To create a good conceptual representation for a particular domain, hereinafter referred as a domain model, it is necessary to identify the important keywords or domain terms that describe a domain. Such a list of domain terms provides an unstructured summary of the main aspects of the domain. For example, for a wine-drinking domain, important terms may include “wine”, “grape”, “winery”, “color”, “body”, and “flavor”; subtypes of “wine” such as “white wine”, “red wine”; specific instances of wine, such as “Château Lafite Rothschild Pauillac” wine; and values of properties or instances, such as “full” for body.
The domain terms can be further structured as concepts, e.g., “wine”, “red wine”, “white wine”; associated properties, e.g., “color”, “body, “flavor”; and property values, e.g., “full” body, “low” tannin level.
For the current disclosure, a domain model can be extended to include individual instances of domain concepts. For example, the instance “Château Lafite Rothschild Pauillac” wine has a “full” body and is produced by the “Château Lafite Rothschild winery.” In this instance, the “body” property has been instantiated with the value “full” and the “maker” property has been instantiated with the value “Château Lafite Rothschild winery.”
Known methods for domain modeling generally divide the problem into two stages: first, extracting domain terms, and second, structuring the terms. Term extraction methods aim to extract from a corpus the important terms that describe the main topics of the corpus and rank these terms based on certain corpus statistics, such as frequency, inverse document frequency, or a combination of these or other measures. See a description of such methods in Milic-Frayling, N., et al., “CLARIT Compound Queries and Constraint-Controlled Feedback in TREC-5 Ad-Hoc Experiments”, 1996, in The Fifth Text REtrieval Conference (TREC-5), Gaithersburg, Md., USA, Nov. 20-22, 1996. National Institute of Standards and Technology (NIST), Special Publication 500-238.

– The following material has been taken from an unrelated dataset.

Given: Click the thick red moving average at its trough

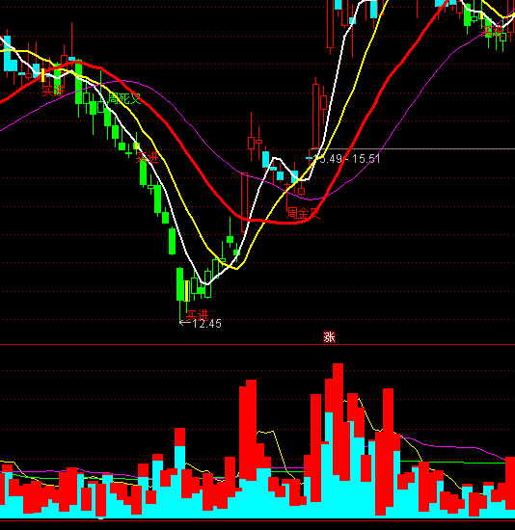Looking at the screenshot, I should [285, 222].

In another known method for term extraction, linguistic units are linked to form graphs, and graph-based algorithms such as PageRank (see Brin, S. & Page, L., 1998, “The anatomy of a large-scale hypertextual Web search engine”, Computer Networks and IDSN Systems, 30(1-7)) or HITS (see Kleinberg, J. M., 1999, Authoritative sources in a hyperlinked environment”, Journal of the ACM, 46:604-632) are used for computing the importance scores of the vertices in the graphs as a way to select the most important terms. See a description of such methods in Mihalcea, R & Tarau, P, 2004, “TextRank: Bringing Order into Texts”, in Proceedings of the 42nd Annual Meeting of the Association for Computational Linguistics, companion volume.
Methods on structuring terms include extraction and classification of certain pre-defined semantic relations, such as type_of relation and part_of relation. Such classification and extraction generally rely on using features or patterns either manually constructed or (semi-) automatically constructed based on training data annotated for the relations of interest. The requirement of pre-determination of the relation types and the specificity of the features and patterns used in these methods prevent such approaches from being useful in classifying broadly the relations of many term pairs.
In the case of automatically learning features or patterns, while the learning methods can be generalized to various semantic relations, they require hand-labeled data, which may be unavailable in many practical cases or too expensive or labor intensive to obtain. See a description of such a method in Turney, P. & Litmann, M., 2003, “Learning Analogies and Semantic Relations”, NRC/ERB-1103, NRC Publication Number: NRC: 46488.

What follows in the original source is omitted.